Avidly watching the pub from the parking garage across the
street, Dees masturbates, timing his release to the moment he knows will come.
Inside the bar, the bomb he planted explodes. The concussion is enough to knock
him backwards.
At home, Frank sees the resultant chaos live on TV, and begins
to pack his bag. He knows the group call him. Back on TV, police and civilian
volunteers dig in the rubble for victims. One of the rescuers is Raymond Dees.
Frank and Peter Watts
fly to DC, joining a multi-agency task force led by career FBI agent Jack
Pierson. At first assuming the bombing is political, Pierson plays
tapes of the terrorist groups that claimed responsibility. Frank discounts
all of them until he hears the coded message left by Dees. When Frank hears
the numbers, he matches them with the corresponding letters on phone buttons. KABOOM.
Visiting the crime scene, Frank sees the moment of detonation
just as Dees had imagined it. He realizes that although the bomb was
professional, its placement was not. Pierson follows as something draws Frank to
the nearby parking garage. They find the evidence Dees left behind as he watched
- a semen soaked tissue in a trash can.
Realizing Frank seems to have a unique understanding of the
bomber, Pierson relies on him to run the investigation. Frank informs a meeting
of the task force that the bomber will obsessively follow their investigation,
and has the technical know-how to listen to every radio and cell phone
transmission they make. So Frank and Pierson set a trap. The only one allowed to
use a cell phone will be Frank.
As Frank has predicted, Dees is able to eavesdrop on them
electronically. He monitors Frank's cell phone, figuring Frank must be a member
of the task force. He calls Frank and leaves the message: 522666. Contact. Frank
knows Dees is hooked and will call again.

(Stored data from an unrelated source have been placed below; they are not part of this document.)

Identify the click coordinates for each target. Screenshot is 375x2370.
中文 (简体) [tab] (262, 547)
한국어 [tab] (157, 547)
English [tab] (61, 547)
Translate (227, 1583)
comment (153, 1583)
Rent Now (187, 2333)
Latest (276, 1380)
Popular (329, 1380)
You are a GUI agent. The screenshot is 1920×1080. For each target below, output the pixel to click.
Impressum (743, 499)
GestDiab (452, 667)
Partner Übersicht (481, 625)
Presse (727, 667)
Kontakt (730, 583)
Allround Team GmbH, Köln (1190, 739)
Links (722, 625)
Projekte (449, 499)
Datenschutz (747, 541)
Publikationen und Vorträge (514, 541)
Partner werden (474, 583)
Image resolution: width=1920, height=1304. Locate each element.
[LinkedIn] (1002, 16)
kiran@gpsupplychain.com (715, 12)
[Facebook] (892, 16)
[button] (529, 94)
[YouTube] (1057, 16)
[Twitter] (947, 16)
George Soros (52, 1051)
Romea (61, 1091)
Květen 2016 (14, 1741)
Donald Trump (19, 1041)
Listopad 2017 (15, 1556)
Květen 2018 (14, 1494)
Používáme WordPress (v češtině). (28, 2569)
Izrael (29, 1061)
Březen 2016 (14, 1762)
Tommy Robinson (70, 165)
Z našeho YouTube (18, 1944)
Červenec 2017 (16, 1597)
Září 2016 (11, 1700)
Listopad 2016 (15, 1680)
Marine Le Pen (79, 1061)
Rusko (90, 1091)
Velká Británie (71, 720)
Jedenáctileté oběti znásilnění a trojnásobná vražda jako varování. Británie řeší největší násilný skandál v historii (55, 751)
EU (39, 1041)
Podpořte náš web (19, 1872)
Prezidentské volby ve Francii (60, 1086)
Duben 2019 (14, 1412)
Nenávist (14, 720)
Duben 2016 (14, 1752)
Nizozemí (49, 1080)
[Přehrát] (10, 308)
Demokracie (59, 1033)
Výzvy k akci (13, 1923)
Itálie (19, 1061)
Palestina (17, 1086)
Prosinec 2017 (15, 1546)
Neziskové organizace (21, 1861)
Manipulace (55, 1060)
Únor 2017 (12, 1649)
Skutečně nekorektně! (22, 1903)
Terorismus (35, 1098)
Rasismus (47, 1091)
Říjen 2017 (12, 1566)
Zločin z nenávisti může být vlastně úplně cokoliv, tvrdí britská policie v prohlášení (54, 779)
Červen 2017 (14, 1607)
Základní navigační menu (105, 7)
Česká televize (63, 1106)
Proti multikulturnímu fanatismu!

As the team attempts to trace the call, Dees phones Frank and
boasts of his next bombing, daring the police to catch him. Frank notes that
Dees calls himself "a star," and adds that if Frank catches him he too will be a
star. Dees hangs up before the task force can pinpoint his exact whereabouts,
but they are able to get the frequency and sector grid of his location.
That night, Dees calls Frank and punches in "522666" every 15
minutes. Frank thinks he's trying to keep them off base and knows he's planning
something. When the next call comes in, it's not Dees: it's Catherine, worried
because she hasn't heard from him. Frank gets her off the phone, and returns her
call on a land line. Dees phones in again, after having monitored Frank's brief
conversation with Catherine. Frank takes the call, forgetting to hang up with
Catherine. Still on the land line, Catherine listens, a frightened voyeur, as
Frank gets inside Dees' mind and enters his chaotic and violent world. Dees
tells Frank to expect another explosion at 9 am the following morning.
With three and one half hours to find the bomb, the
investigators use cell phone data to identify the two block area of shops and
business that might fit the bomber's pattern of attack. But Frank is worried. He
knows the bomber's thrills are wearing off quickly. How far will he now go to
increase his excitement? Frank knows this somehow ties in with Dees' desire to
be a "star."
With fifteen minutes to go, the searchers have found nothing.
Spotting a parking garage across from an office building, Frank recognizes Dees'
pattern. He alerts the cops in time to evacuate the building.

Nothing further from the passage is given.